The value of electricity continues to shine
By Derrill Holly
How many of us remember dropping into the Jay County REMC office with our parents and grandparents to pay the light bill? Whether you do that in person, by mail or online today, paying your monthly bill does a lot more than just keep the lights on.
Electricity keeps us connected to our modern world. Consider all the necessities and conveniences we enjoy in part because of the power lines running to the electric meter outside your home.
Count up your televisions, desktop, laptop and tablet computers, printers, your gaming consoles, music and video players and personal assistant devices. Whether they get used every day or just occasionally, the electricity that keeps them working comes from Jay County REMC.
Have you looked around your kitchen lately? Between the coffee maker and toaster and the microwave and electric skillet, a lot of us have added several other modern small appliances.
If you’ve got a craft nook or workshop, the power tools and machines you use to cut and shape your projects are either plugged in or recharged from the outlets connecting your household wiring to Jay County REMC.
You use electricity to run all these devices, and we still keep the lights on, use the stove, heating and air conditioning, and get hot water from tap. The good news is, even as we rely more on electricity, it’s still a bargain, especially compared to other things we pay for regularly.
Since 2011, medical care, residential rental rates and education have increased at rates of 3 percent or more per year. Butter, meat and egg costs have been up by more than one to 2 percent annually, and even bread costs have risen better than a half point on average.
Electricity costs rise about 1 percent a year, but co-ops across the country have reported a decline in average residential use per household since 2010. That means we’re doing more things with less energy.
Kilowatt hour use per household dropped by 8 percent between 2010 and 2016, slightly less than the 9 percent decline reported by all electric utilities, nationwide.
When it comes to value, electricity is a clear winner, and we’re always looking for ways to work with you to make it even better. That’s why Jay County REMC urges energy efficiency, encourages you to look for ENERGY STAR® appliances, and promotes technology, designed to give members more control over their electricity use.

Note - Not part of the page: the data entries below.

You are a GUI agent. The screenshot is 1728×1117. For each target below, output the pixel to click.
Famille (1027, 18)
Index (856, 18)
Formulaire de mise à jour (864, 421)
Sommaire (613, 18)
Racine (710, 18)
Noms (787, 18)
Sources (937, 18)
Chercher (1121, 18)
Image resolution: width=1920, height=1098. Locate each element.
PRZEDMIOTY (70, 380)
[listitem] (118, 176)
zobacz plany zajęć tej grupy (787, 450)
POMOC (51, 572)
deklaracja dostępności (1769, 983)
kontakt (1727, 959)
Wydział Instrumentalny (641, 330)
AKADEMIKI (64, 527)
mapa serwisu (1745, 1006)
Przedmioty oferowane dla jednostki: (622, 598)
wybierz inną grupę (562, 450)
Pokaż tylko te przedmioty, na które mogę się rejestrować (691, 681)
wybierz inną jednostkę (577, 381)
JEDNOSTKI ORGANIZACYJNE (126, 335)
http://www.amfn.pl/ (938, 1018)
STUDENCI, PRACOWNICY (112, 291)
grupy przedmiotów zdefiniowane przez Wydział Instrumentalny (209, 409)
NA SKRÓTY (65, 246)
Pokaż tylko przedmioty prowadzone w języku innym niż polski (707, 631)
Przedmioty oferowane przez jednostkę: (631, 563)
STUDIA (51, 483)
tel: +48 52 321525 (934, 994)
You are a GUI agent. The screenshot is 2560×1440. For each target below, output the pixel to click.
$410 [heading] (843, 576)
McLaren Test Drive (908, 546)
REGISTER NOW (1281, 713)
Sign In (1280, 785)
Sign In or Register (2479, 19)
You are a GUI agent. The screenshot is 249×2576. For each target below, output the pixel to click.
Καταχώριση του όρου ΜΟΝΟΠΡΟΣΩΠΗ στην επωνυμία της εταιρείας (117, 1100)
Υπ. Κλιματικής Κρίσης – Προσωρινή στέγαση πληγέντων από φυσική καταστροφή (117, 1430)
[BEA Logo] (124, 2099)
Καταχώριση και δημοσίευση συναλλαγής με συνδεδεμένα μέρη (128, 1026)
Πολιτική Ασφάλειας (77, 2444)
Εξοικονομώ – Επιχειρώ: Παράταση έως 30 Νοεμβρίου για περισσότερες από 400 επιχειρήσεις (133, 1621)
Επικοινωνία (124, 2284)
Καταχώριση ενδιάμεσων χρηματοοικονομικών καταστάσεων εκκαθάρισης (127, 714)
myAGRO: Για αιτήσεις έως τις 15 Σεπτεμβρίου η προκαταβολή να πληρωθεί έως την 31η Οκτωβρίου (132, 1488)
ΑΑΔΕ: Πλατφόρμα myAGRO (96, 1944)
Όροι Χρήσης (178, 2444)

Energy performance dashboards, smart thermostats and power strips, and appliance settings that shift most water heating, laundry and dishwashing outside of peak rate periods help reduce the co-op’s overall power demand. They also give you opportunities to control or even trim your monthly utility bills.
That’s good for families, couples and individuals trying to live within their budgets. And it’s going to become even more important as digital devices and internet-connected technologies become even more important in our lives.
The average home now has 10 Wi-Fi connected devices. That number is expected to explode to 50 by 2020. Technology and the gateways that keep it working use electricity, so you’ll depend upon Jay County REMC for more than the power that keeps the lights on.
That’s why we’re always working to provide service that’s reliable, keep it affordable, and make it even more valuable to our member— you, your family and your neighbors.
Derrill Holly writes on cooperative issues for the National Rural Electric Cooperative Association, the Arlington, Va.-based service arm of the nation’s 900-plus consumer-owned,
not-for-profit electric cooperatives.